SpiderSeqR: A Tool for Integration of Big Bio Data

Documented in convertAccession .searchForAccessionAcrossDBsDF

# NEW
# .searchForAccessionAcrossDBsDF - initial accessionConverter 
# with more function arguments (i.e. table columns for sra and geo)
# 
# CHANGED
# convertAccession (previously accessionConverter) 
# - a wrapper around .searchForAccessionAcrossDBsDF
# Converts a list of accessions (of one type) 
# into all possible accessions within SRA and GEO








#'
#'  Search for accession across databases
#' 
#' \code{.searchForAccessionAcrossDBsDF} classifies accessions, 
#' searches for them in their original database (SRA or GEO), 
#' then, if conversion is possible, searches for corresponding accessions 
#' in the other database (SRA or GEO).

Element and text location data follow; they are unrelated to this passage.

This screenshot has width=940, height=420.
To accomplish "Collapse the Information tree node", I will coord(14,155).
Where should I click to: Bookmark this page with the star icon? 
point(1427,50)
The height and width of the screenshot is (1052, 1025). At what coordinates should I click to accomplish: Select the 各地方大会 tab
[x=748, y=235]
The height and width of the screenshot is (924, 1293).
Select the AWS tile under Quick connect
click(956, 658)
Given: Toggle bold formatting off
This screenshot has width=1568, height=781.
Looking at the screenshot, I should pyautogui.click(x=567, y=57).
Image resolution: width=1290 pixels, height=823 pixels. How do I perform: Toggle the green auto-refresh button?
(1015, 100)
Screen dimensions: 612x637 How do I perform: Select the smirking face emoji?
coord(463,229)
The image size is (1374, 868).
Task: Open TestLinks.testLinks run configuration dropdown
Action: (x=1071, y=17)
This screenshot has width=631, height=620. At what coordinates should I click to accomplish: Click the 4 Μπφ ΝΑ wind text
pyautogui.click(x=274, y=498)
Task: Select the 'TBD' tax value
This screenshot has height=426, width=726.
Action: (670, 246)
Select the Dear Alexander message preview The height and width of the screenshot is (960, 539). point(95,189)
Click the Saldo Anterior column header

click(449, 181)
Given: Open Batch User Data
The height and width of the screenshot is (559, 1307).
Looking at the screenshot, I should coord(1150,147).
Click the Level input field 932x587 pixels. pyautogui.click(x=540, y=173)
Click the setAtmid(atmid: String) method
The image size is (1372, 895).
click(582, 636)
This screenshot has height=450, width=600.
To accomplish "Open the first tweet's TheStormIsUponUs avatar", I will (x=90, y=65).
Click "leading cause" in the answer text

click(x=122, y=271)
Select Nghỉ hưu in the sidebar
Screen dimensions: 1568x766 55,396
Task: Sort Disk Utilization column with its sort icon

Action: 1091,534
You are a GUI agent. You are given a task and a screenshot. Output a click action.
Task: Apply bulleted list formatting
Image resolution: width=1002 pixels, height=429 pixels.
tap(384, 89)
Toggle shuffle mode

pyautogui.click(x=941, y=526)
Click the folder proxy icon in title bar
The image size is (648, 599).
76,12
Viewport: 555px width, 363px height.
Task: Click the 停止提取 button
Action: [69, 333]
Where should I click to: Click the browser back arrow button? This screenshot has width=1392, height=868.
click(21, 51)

If no conversion is possible, 
#' the columns from the corresponding database are returned empty (NAs).
#' 
#' 
#' @param acc_vector A vector of accessions 
#' \strong{(all must belong to the same type)}
#' @param sra_columns A character vector with names of the columns 
#' to be returned from SRA
#' @param geo_columns A character vector with names of the columns 
#' to be returned from GEO
#' @param df (OPTIONAL) a data frame to be used as either SRA or GEO data frame
#' @return A data frame with the results of the query
#' 
#' @examples
#' ## Setup SpiderSeqR environment first (please use non-demo version)
#' ## startSpiderSeqRDemo()
#' ## .searchForAccessionAcrossDBsDF("GSE48253", "*", "*", "*") 
#' ## df argument is optional
#' 
#' ## If using named arguments, 
#' ## it is not necessary to provide columns from the original df
#' # .searchForAccessionAcrossDBsDF(acc_vector = df$gsm,sra_columns="*",df=df) 
#' 
#' @section Using df argument:
#' When data frame argument is provided, corresponding columns 
#' (sra_columns for SRA or geo_columns and gse_columns for GEO)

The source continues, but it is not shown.